* Your task
Echo the lines starting with the line that contains "Click the 16,390 label in Daily Active Users" and going on through the line that contains "Action: pyautogui.click(x=251, y=112)", leaving the pictures out of your answer.

* Entries supplied

========

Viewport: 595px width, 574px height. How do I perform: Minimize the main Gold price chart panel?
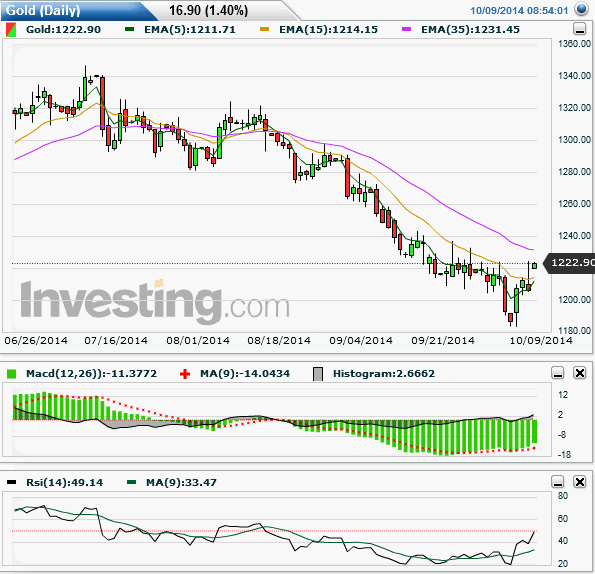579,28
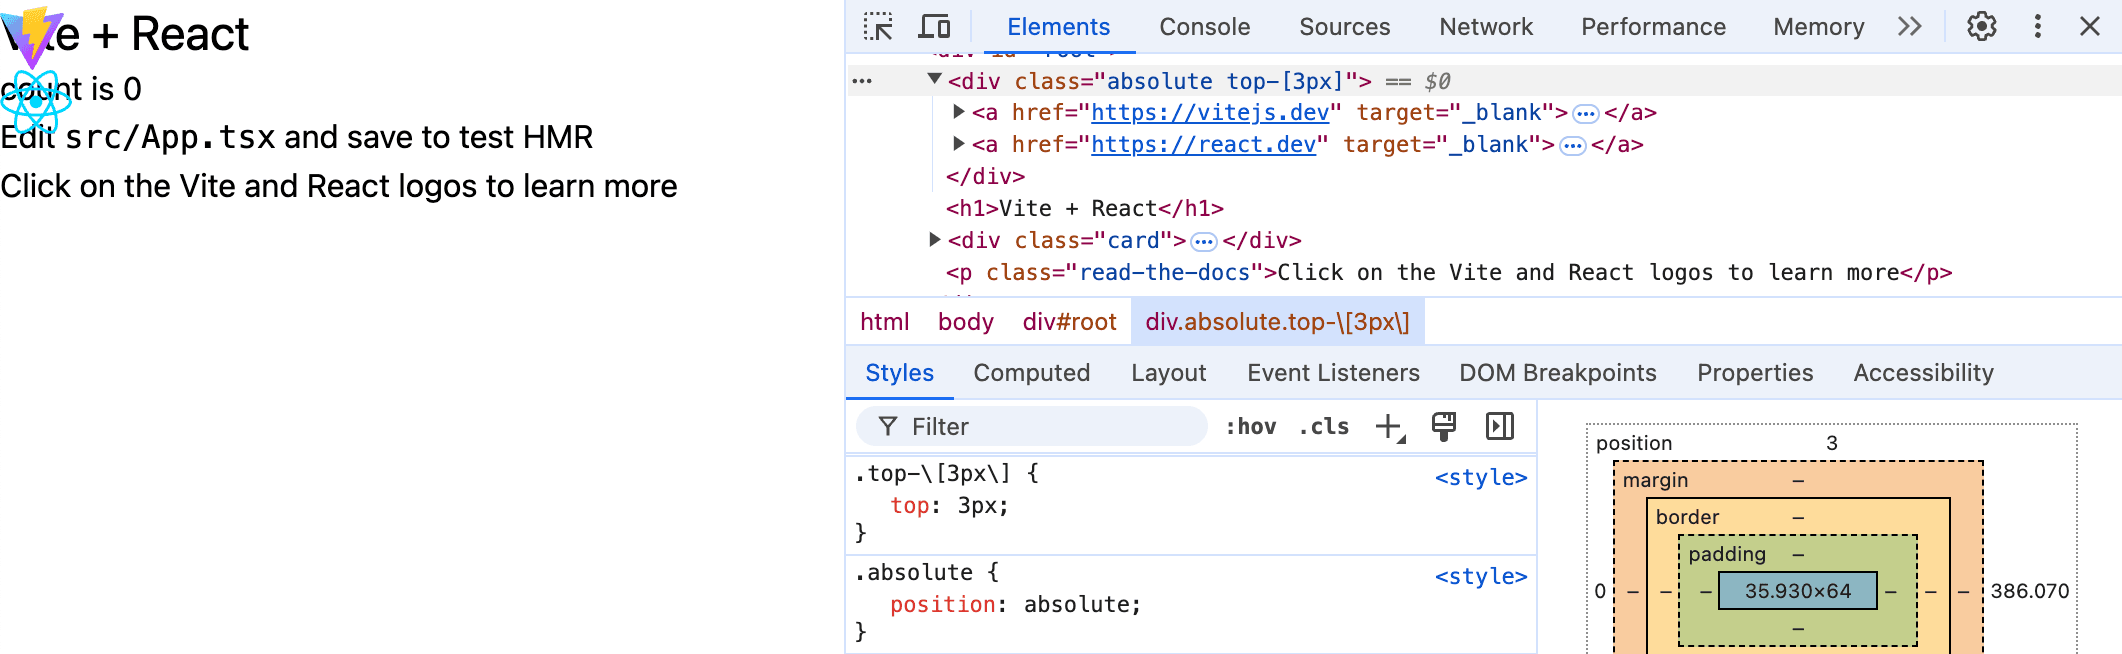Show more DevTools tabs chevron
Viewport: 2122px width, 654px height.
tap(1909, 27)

========

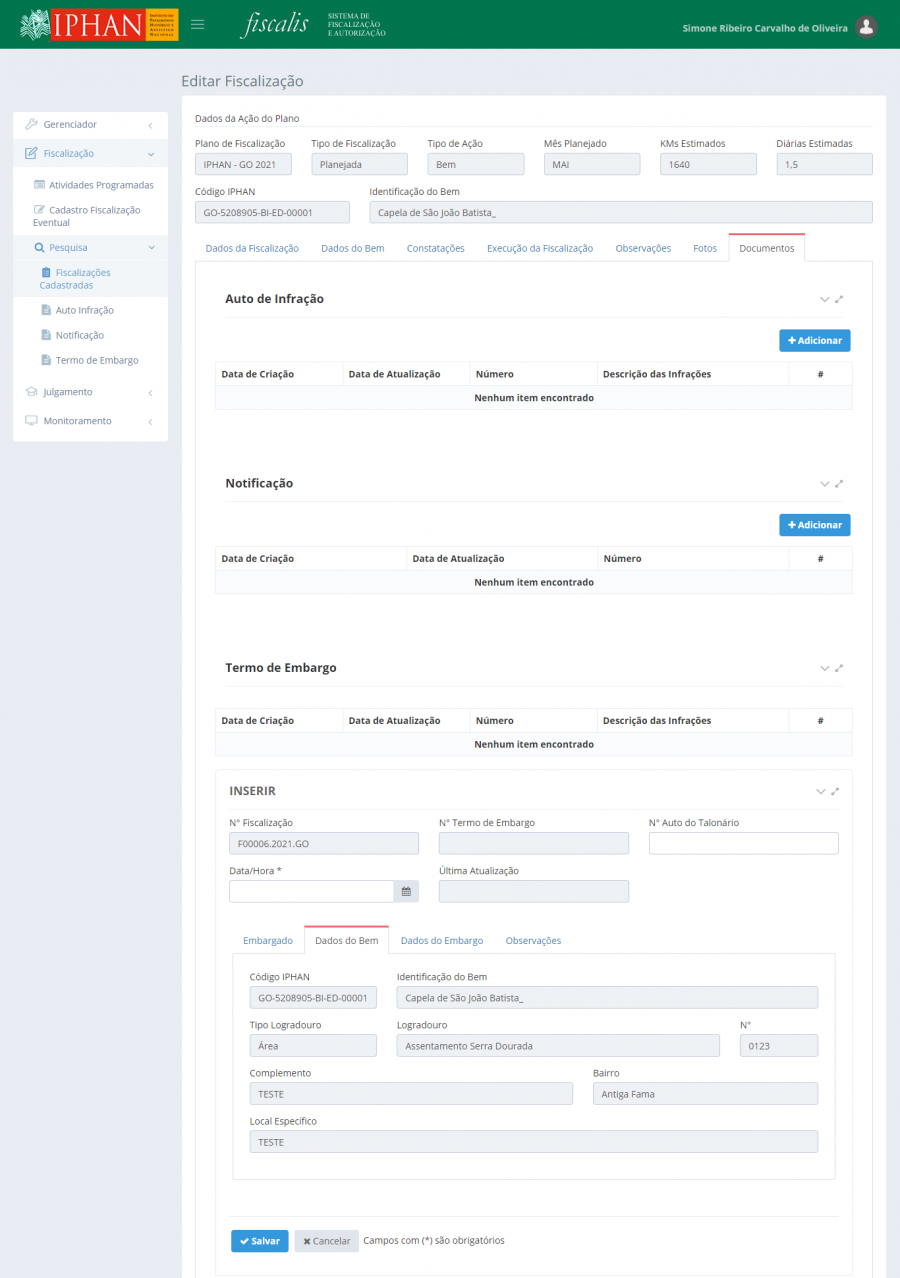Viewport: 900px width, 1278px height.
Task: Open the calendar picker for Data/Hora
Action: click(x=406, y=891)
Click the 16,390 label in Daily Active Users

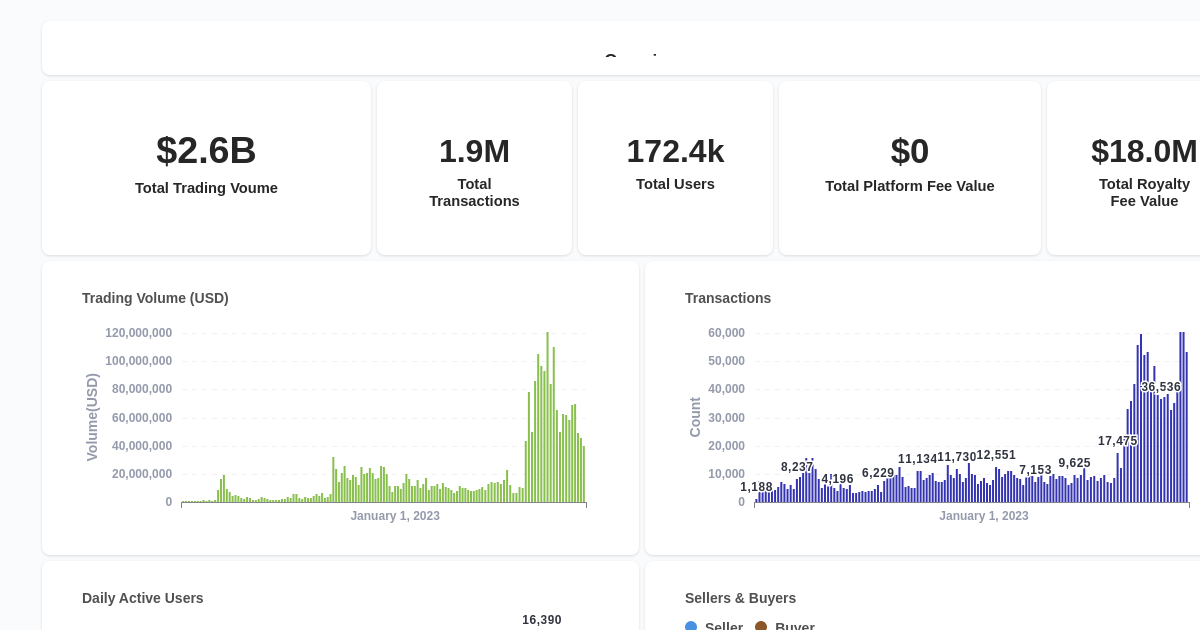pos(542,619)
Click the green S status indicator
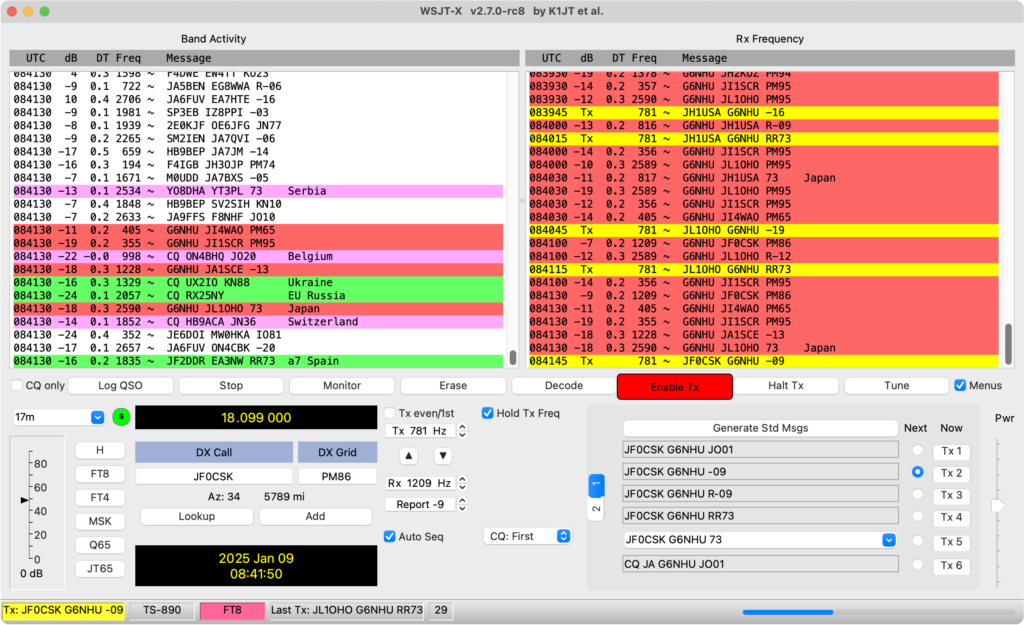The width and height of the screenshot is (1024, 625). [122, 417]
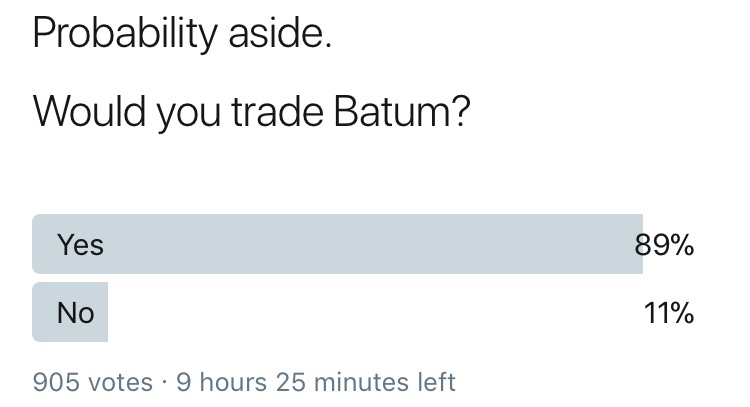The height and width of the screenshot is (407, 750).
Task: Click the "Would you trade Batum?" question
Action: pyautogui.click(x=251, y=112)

========

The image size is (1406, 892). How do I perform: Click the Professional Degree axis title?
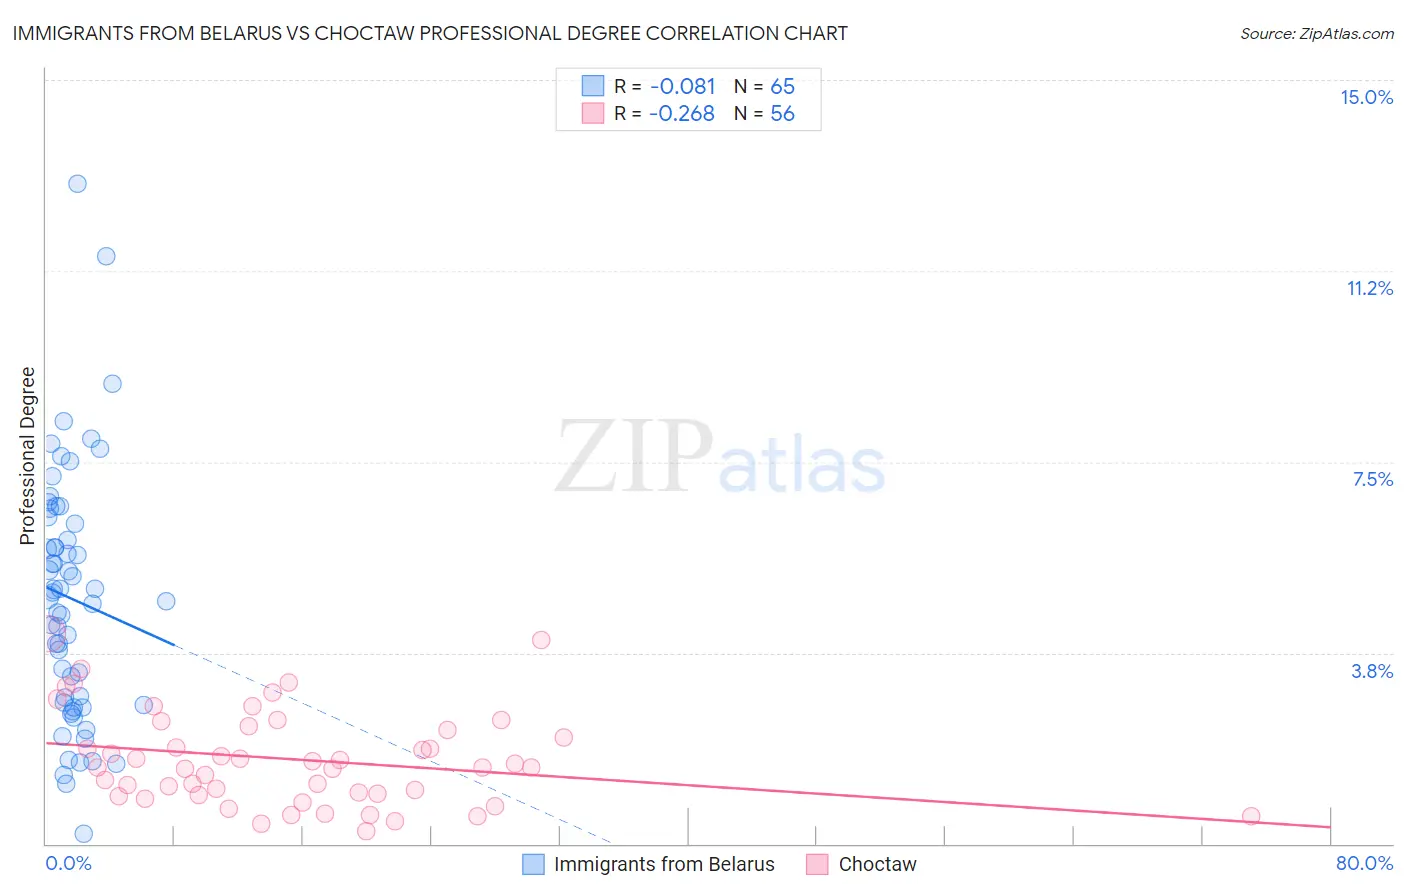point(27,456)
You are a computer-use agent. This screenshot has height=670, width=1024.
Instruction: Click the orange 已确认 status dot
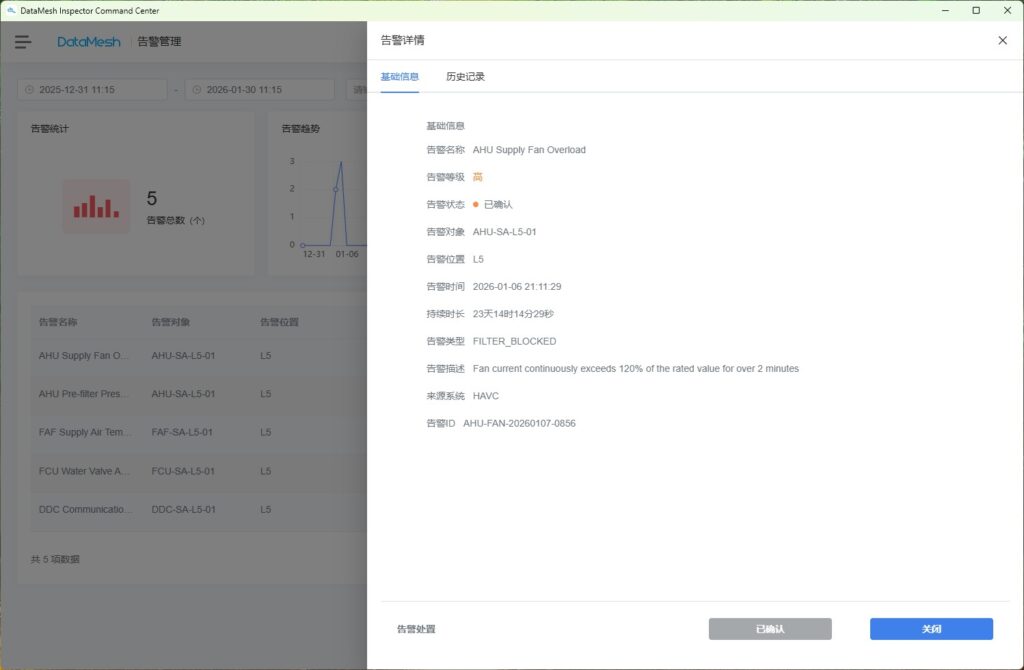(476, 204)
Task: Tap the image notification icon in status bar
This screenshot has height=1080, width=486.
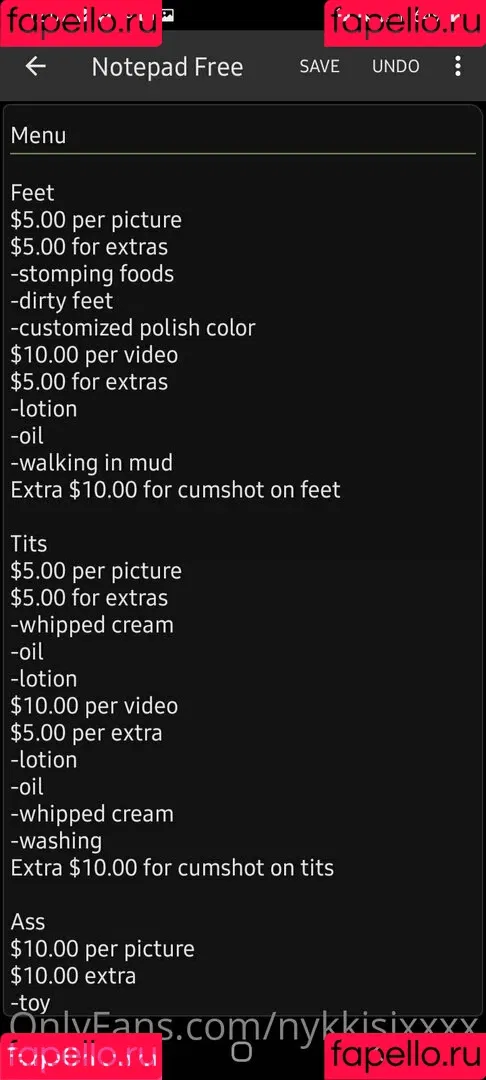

========

* Completed task
Click the 16,390 label in Daily Active Users

pos(542,619)
Click the green S status indicator
The width and height of the screenshot is (1024, 625). [122, 417]
The height and width of the screenshot is (407, 750).
Task: Click the "Would you trade Batum?" question
Action: pyautogui.click(x=251, y=112)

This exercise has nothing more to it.